Tuesday, 15 February 2022

Echoes of a Past Present

To most people, February 14th was Valentine's Day, or St Valentine's if you are more religiously aware. For Fr Thesis and other good Anglo-Catholics it was the Feast of SS Cyril & Methodius, while to Professor Purplepen it was the Eve of Lupercalia. My chief observance of the day, however, was the anniversary of the release of Let England Shake. As dedicated Pollywatchers await the publication in April of her collection of poetry, Orlam, telling the story of a young girl growing up in the Dorset countryside - which the publishers Picador rather ambitiously claim will 'renew English poetry' - we are sure the maestra is preparing new music, as she has had herself photographed for Instagram with a guitar and a variety of what knowledgable souls say are very weird pedals. Perhaps it even relates to the poetry. But for now we must content ourselves with the old stuff.

War, the bloody meat of Let England Shake, never goes out of fashion, and the album's dense lyrical tapestry of references from Flanders Fields and Gallipoli, Jamaica and Kurdistan, Ireland and the Peninsular War, that both locate and dislocate the history of human conflict, are as relevant now as ever. The past flows through us all, and on into the future. The last song is 'The Colour of the Earth', taken from the words of an Antipodean soldier remembering a fallen comrade.
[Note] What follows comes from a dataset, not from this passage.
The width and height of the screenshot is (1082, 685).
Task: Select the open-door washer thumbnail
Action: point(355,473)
PJH wanted Mick Harvey to sing it - she joins in later - and only after the recording did he tell her that his own grandfather had been at Gallipoli:

Louis was my dearest friend

fighting in the ANZAC trench

Louis ran forward from the line

I never saw him again

Yesterday, after listening to the album again, I found myself looking up the video on Youtube, one of the ones shot by Seamus Murphy. At first PJH, Mick Harvey, John Parish and Jean-Marc Butty sing the song a capella in the lane near Eype Church where the recording was done, followed by the album version accompanied by Murphy's images. 
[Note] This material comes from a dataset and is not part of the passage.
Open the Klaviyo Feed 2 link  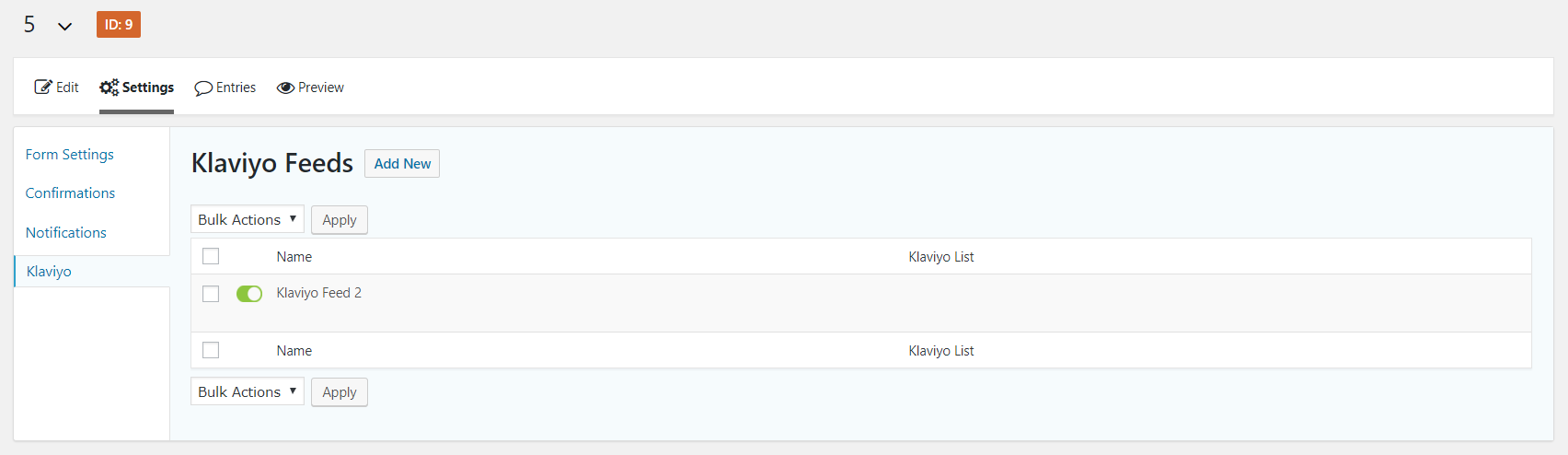click(318, 293)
In the comments I found this:

PJH's music continues to have - sadly - a terrifying contemporary resonance. We can only hope that Mr Putin is a rational kind of crook and that his administration is not secretly as chaotic and makeshift as the Johnson one seems to be, because powers with the capacity to destroy civilisation shouldn't mess about with one another. Slips and miscalculations just might lead to more human damage than just that of a small and nasty war.